Input records START

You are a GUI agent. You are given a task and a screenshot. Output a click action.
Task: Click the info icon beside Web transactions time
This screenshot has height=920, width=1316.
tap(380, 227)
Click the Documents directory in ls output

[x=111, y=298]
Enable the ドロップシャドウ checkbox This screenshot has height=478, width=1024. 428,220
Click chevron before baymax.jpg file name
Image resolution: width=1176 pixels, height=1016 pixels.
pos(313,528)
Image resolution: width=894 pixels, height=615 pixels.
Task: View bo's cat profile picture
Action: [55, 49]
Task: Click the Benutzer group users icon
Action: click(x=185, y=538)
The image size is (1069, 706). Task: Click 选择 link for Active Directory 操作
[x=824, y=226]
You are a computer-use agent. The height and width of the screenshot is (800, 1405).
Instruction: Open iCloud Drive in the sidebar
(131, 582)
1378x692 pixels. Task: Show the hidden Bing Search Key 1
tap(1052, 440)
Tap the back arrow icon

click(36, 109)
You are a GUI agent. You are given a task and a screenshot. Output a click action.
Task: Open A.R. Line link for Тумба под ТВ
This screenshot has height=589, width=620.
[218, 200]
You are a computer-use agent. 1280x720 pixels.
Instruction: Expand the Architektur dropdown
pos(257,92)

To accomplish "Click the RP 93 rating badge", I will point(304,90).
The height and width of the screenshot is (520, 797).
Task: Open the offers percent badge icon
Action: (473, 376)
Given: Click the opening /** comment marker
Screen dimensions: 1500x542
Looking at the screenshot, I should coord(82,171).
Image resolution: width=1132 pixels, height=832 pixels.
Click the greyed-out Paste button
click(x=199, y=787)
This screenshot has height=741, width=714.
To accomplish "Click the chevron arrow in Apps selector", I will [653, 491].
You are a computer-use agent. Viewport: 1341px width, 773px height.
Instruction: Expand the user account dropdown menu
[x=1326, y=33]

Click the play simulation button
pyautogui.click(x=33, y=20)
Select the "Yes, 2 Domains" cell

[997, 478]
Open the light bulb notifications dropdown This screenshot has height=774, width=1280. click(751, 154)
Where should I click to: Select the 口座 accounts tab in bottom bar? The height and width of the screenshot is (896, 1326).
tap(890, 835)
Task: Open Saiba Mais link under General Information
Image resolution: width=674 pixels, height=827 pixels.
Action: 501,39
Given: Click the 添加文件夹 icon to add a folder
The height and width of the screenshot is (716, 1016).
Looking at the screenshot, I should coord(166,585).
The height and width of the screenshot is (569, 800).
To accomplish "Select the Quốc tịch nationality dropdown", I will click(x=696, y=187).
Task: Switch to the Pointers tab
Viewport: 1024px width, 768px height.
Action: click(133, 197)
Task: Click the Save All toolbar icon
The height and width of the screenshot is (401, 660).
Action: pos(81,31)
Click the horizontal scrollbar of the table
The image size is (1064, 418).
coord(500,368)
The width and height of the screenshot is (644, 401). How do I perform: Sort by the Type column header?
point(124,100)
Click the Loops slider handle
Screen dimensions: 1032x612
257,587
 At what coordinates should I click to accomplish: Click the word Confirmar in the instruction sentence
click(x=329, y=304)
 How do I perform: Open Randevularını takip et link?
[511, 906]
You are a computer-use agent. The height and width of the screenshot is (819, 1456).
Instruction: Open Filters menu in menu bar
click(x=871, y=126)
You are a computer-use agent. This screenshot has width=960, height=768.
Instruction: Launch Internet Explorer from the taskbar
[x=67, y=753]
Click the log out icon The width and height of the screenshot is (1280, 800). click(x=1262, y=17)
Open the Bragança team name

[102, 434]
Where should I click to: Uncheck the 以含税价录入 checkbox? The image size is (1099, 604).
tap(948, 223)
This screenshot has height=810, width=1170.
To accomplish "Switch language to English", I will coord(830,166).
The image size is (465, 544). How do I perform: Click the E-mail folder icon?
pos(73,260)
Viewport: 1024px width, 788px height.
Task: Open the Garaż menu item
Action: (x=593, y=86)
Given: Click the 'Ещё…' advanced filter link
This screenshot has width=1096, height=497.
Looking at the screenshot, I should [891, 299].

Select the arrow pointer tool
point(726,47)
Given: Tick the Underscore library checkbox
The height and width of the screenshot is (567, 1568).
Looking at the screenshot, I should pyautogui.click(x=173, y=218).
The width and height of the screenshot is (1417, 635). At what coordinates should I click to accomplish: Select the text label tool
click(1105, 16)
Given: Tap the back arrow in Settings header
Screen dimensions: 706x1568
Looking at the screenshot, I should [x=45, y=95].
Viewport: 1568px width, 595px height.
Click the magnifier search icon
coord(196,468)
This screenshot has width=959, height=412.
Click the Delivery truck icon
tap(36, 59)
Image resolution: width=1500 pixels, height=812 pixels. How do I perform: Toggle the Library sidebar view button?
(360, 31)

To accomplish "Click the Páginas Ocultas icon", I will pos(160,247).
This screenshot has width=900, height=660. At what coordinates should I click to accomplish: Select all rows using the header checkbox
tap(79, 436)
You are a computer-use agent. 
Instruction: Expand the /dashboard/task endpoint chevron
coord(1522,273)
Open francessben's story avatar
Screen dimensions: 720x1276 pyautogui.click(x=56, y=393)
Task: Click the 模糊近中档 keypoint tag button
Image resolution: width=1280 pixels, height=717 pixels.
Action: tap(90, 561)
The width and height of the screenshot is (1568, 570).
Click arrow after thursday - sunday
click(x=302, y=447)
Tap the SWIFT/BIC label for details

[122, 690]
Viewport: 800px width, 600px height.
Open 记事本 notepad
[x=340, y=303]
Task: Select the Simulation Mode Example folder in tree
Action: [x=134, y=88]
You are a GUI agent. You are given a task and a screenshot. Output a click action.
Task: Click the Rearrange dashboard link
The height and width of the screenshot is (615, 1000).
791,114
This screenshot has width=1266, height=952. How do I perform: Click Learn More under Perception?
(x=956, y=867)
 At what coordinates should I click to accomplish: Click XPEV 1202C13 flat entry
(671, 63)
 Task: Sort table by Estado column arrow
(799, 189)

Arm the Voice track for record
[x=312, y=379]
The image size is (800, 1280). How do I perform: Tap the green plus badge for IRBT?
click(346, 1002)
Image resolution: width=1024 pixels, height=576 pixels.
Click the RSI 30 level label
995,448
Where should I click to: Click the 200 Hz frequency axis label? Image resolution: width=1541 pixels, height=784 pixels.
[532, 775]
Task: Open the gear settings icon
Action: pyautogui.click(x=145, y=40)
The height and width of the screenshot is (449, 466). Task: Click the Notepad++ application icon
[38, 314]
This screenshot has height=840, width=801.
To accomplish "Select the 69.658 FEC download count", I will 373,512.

Input records END

The lines to return are those holding the string "computer" anywhere in the listing above.

You are a computer-use agent. The height and width of the screenshot is (800, 1405).
You are a computer-use agent. 1280x720 pixels.
You are a computer-use agent. Viewport: 1341px width, 773px height.
You are a computer-use agent. The height and width of the screenshot is (819, 1456).
You are a computer-use agent. This screenshot has width=960, height=768.
You are a computer-use agent. 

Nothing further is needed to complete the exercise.